> _What you have to do_
Print the data that follows word for word, leaving out any picture.

(Dataset records)
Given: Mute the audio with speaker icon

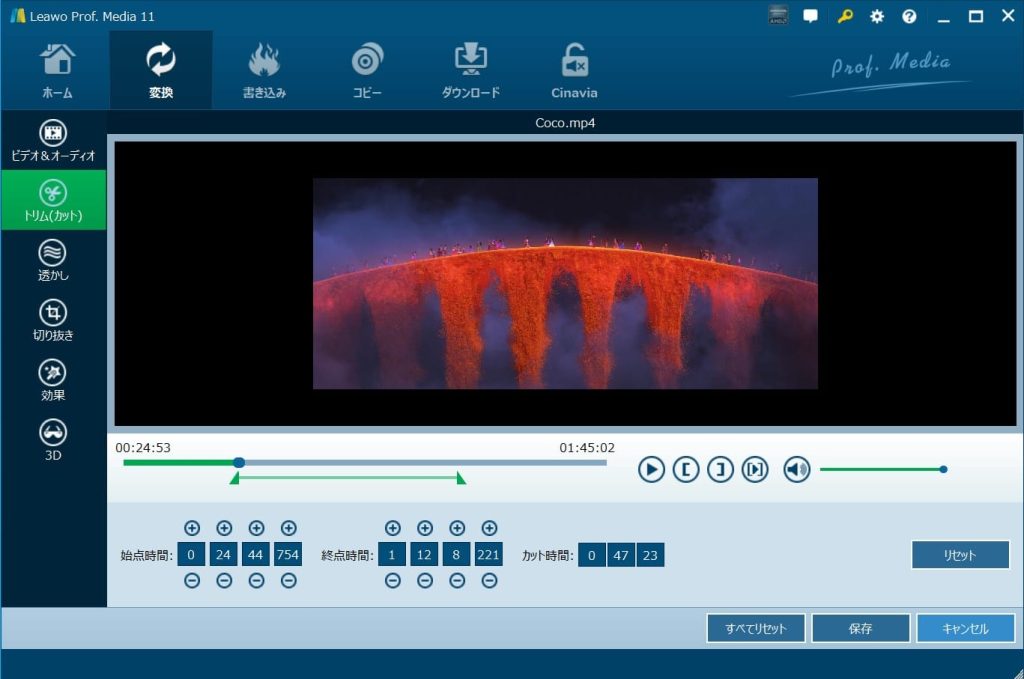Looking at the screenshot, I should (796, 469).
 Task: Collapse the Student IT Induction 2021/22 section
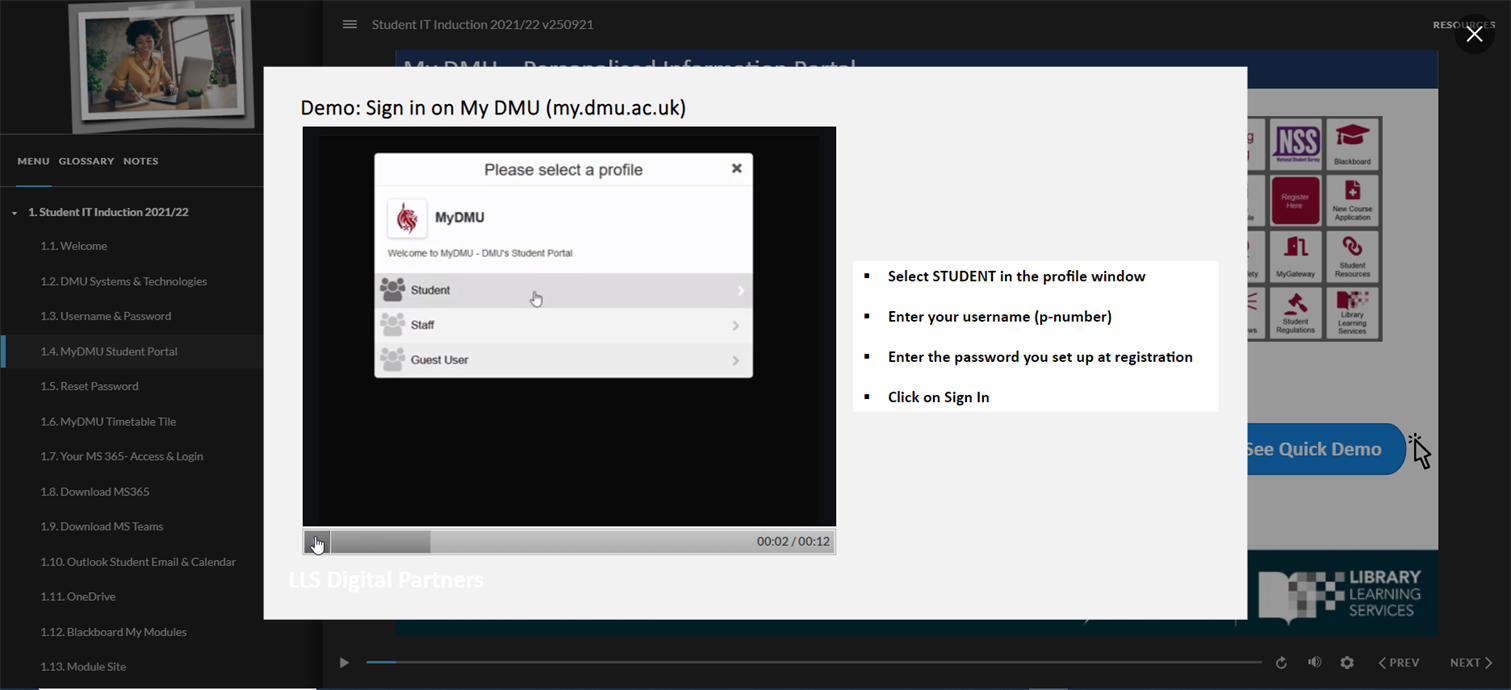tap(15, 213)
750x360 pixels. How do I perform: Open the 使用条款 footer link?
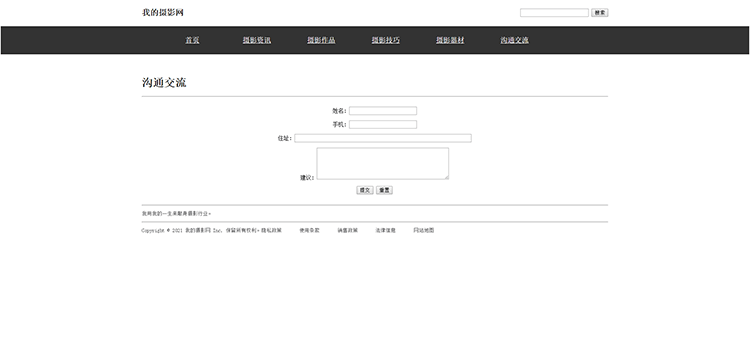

> _Problem solution_
Given: Mute the audio with speaker icon

Looking at the screenshot, I should (796, 469).
 Task: Collapse the Student IT Induction 2021/22 section
tap(15, 213)
750x360 pixels. How do I perform: Open the 使用条款 footer link?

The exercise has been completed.